- Consigne A -
Présentez les lignes de données figurant après l'extrait sous forme d'un fichier CSV à deux colonnes, « consigne » et « resultat », avec une ligne CSV par ligne de données. Placez son texte et sa réponse chacun dans un champ entre guillemets, en remplaçant les sauts de ligne par des espaces.
───
Gros Plan sur Rahdia Belhadj Zekri (UGTT, Tunisie)

« L’Egalité dans les syndicats au Sud de la Méditerranée ? Il est temps de passer des recommandations aux actions »

Quels sont les défis, les avancées, les blocages et les pistes d’action en matière d’égalité dans les pays du Sud de la Méditerranée ? Dans le cadre du Forum syndical Euromed, les femmes de cinq centrales syndicales de la région (Algérie, Jordanie, Maroc, Palestine, Tunisie) ont fait le point lors d’une récente conférence en Tunisie.

Rahdia Belhadj Zekri, membre fondateur du Comité des femmes travailleuses de l’UGTT et experte coordinatrice du rapport de synthèse (1) de ce processus, nous expose comment la place des femmes dans la société en général, et dans les syndicats en particulier, évolue dans la région et appelle à plus d’action concrète et de démocratie.
───
- Consigne B -
Indiquez si les affirmations suivantes concordent avec l'extrait sur l'égalité dans les syndicats, en répondant par oui ou par non et en citant à l'identique les mots décisifs de l'extrait : (i) une récente conférence en Tunisie a réuni les femmes de cinq centrales syndicales de la région ; (ii) l'Égypte figure parmi les pays de ces centrales syndicales ; (iii) Rahdia Belhadj Zekri est membre fondateur du Comité des femmes travailleuses de l'UGTT.
───
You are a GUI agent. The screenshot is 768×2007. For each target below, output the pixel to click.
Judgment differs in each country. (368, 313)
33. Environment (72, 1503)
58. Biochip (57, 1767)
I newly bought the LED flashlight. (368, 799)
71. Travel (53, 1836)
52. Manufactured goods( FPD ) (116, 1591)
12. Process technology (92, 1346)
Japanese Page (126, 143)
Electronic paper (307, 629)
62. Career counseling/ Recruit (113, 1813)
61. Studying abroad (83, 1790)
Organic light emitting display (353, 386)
───
- Réponse finale A -
consigne,resultat
"You are a GUI agent. The screenshot is 768×2007. For each target below, output the pixel to click. Judgment differs in each country.","(368, 313)"
"33. Environment","(72, 1503)"
"58. Biochip","(57, 1767)"
"I newly bought the LED flashlight.","(368, 799)"
"71. Travel","(53, 1836)"
"52. Manufactured goods( FPD )","(116, 1591)"
"12. Process technology","(92, 1346)"
"Japanese Page","(126, 143)"
"Electronic paper","(307, 629)"
"62. Career counseling/ Recruit","(113, 1813)"
"61. Studying abroad","(83, 1790)"
"Organic light emitting display","(353, 386)"

- Réponse finale B -
(i) Oui : « les femmes de cinq centrales syndicales de la région (Algérie, Jordanie, Maroc, Palestine, Tunisie) ont fait le point lors d’une récente conférence en Tunisie ».
(ii) Non : « (Algérie, Jordanie, Maroc, Palestine, Tunisie) ».
(iii) Oui : « Rahdia Belhadj Zekri, membre fondateur du Comité des femmes travailleuses de l’UGTT ».